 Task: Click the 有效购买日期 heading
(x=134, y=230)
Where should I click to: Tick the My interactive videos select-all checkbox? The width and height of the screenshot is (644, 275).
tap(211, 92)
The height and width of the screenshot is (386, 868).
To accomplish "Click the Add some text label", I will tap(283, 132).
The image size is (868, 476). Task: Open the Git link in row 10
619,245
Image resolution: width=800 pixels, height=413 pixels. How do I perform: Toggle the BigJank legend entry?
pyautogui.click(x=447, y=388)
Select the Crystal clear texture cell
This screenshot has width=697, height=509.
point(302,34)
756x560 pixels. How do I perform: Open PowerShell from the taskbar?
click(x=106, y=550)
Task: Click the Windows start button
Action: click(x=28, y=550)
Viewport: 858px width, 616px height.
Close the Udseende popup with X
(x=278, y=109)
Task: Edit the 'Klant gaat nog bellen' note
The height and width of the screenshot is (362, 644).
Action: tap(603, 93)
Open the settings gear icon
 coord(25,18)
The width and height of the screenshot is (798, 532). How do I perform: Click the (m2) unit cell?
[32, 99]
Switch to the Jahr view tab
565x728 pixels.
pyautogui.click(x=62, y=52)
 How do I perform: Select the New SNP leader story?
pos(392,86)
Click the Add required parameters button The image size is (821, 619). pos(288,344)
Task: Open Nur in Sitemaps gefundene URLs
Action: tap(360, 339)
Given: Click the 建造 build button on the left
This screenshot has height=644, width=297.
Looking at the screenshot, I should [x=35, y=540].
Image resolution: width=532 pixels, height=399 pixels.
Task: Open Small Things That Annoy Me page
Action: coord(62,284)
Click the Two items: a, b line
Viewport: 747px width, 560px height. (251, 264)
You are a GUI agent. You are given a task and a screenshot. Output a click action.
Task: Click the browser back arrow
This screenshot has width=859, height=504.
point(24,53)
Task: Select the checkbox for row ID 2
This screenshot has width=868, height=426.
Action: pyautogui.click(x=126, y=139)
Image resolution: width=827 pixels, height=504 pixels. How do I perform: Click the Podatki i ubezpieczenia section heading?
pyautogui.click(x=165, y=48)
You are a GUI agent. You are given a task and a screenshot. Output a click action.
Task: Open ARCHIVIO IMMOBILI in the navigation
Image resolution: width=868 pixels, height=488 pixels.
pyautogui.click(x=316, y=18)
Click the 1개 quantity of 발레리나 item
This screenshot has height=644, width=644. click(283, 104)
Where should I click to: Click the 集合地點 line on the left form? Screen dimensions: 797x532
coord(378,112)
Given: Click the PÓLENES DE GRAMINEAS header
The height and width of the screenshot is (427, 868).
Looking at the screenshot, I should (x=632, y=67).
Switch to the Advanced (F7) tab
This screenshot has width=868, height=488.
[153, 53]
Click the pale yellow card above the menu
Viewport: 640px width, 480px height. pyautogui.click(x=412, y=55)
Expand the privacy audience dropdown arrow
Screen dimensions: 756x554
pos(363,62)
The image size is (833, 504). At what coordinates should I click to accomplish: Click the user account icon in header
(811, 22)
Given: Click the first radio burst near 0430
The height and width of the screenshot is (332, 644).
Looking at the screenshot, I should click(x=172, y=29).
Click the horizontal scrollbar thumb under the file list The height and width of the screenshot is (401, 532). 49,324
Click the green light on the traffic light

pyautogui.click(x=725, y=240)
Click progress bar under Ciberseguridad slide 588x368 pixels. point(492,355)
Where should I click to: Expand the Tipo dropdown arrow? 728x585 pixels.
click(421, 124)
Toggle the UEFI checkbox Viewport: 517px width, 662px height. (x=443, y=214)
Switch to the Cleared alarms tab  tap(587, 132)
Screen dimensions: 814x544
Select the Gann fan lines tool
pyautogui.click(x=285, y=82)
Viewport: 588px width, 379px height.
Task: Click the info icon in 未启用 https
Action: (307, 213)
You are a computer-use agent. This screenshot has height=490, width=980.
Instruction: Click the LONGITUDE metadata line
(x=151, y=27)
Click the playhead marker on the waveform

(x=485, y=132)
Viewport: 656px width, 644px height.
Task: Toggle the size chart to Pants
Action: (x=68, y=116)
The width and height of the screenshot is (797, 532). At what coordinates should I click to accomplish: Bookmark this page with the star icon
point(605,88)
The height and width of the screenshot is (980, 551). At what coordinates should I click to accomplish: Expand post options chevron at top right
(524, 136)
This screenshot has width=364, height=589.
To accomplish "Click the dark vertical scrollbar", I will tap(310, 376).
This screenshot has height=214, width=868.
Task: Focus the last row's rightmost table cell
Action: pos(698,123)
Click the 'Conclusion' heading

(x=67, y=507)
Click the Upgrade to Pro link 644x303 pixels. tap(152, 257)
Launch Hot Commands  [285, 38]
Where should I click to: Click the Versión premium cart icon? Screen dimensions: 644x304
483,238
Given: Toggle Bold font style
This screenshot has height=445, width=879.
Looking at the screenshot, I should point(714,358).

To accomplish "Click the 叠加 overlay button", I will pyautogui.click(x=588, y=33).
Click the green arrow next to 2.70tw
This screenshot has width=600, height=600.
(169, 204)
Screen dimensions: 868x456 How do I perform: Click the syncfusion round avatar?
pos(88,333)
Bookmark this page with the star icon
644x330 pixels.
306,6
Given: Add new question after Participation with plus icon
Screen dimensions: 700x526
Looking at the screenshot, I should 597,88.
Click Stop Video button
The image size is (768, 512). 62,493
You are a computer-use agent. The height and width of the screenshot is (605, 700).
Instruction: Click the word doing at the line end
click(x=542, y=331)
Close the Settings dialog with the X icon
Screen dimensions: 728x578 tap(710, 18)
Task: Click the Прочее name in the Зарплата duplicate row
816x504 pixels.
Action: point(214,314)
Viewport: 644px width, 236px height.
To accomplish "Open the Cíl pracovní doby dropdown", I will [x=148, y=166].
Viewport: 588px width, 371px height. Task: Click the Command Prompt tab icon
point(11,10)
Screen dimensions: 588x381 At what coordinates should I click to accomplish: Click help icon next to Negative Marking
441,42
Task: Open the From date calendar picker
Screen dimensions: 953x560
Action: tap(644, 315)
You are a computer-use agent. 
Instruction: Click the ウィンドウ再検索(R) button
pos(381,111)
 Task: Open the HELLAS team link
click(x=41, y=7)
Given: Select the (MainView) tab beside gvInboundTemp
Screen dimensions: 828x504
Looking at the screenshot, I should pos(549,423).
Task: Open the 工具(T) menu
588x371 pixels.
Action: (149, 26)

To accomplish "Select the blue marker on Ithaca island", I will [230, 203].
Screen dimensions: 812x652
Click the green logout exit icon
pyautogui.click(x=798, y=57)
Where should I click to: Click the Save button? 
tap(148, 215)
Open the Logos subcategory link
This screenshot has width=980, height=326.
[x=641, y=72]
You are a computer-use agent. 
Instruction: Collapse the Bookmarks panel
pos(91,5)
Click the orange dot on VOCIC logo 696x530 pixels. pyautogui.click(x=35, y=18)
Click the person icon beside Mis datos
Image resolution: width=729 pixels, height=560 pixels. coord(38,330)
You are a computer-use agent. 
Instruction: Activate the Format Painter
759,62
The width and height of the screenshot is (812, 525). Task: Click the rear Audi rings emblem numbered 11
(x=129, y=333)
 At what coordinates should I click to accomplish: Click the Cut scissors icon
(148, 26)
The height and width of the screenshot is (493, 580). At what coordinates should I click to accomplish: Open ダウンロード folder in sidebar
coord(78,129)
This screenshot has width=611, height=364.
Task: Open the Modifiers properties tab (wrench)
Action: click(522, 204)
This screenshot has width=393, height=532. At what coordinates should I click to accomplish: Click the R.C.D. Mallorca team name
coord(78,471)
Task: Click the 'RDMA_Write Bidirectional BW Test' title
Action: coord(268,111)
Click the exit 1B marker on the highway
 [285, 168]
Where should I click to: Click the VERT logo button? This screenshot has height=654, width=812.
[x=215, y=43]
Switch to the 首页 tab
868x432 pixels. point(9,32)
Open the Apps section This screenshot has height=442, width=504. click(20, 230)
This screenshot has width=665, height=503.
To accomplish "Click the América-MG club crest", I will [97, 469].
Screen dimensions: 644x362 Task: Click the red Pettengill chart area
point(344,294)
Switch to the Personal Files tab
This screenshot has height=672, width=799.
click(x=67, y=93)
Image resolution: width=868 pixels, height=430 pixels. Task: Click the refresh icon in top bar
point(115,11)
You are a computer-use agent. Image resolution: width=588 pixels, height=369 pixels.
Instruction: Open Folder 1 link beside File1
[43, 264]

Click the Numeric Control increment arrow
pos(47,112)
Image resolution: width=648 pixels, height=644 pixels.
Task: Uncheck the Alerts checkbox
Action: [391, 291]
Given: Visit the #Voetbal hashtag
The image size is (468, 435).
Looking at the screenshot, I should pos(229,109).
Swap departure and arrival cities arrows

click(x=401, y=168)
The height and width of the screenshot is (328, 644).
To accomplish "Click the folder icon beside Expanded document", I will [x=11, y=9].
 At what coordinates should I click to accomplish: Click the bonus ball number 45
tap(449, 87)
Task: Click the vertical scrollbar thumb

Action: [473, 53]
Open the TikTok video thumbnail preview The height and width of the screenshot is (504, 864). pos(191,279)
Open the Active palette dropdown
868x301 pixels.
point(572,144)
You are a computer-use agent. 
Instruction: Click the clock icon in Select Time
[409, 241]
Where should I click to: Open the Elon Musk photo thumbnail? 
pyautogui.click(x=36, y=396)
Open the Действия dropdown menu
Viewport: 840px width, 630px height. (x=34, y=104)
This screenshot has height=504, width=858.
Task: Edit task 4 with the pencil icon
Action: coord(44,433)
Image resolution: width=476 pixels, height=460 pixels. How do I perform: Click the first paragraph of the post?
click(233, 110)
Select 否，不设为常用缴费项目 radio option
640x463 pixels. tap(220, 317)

[Problem]
Write out only the lines that run from the line containing "This screenshot has width=393, height=532." through the line containing "Open the TikTok", both included, exactly as they appear above.

[Solution to this task]
This screenshot has width=393, height=532. At what coordinates should I click to accomplish: Click the R.C.D. Mallorca team name
coord(78,471)
Task: Click the 'RDMA_Write Bidirectional BW Test' title
Action: coord(268,111)
Click the exit 1B marker on the highway
 [285, 168]
Where should I click to: Click the VERT logo button? This screenshot has height=654, width=812.
[x=215, y=43]
Switch to the 首页 tab
868x432 pixels. point(9,32)
Open the Apps section This screenshot has height=442, width=504. click(20, 230)
This screenshot has width=665, height=503.
To accomplish "Click the América-MG club crest", I will [97, 469].
Screen dimensions: 644x362 Task: Click the red Pettengill chart area
point(344,294)
Switch to the Personal Files tab
This screenshot has height=672, width=799.
click(x=67, y=93)
Image resolution: width=868 pixels, height=430 pixels. Task: Click the refresh icon in top bar
point(115,11)
You are a computer-use agent. Image resolution: width=588 pixels, height=369 pixels.
Instruction: Open Folder 1 link beside File1
[43, 264]

Click the Numeric Control increment arrow
pos(47,112)
Image resolution: width=648 pixels, height=644 pixels.
Task: Uncheck the Alerts checkbox
Action: [391, 291]
Given: Visit the #Voetbal hashtag
The image size is (468, 435).
Looking at the screenshot, I should pos(229,109).
Swap departure and arrival cities arrows

click(x=401, y=168)
The height and width of the screenshot is (328, 644).
To accomplish "Click the folder icon beside Expanded document", I will [x=11, y=9].
 At what coordinates should I click to accomplish: Click the bonus ball number 45
tap(449, 87)
Task: Click the vertical scrollbar thumb

Action: [473, 53]
Open the TikTok video thumbnail preview The height and width of the screenshot is (504, 864). pos(191,279)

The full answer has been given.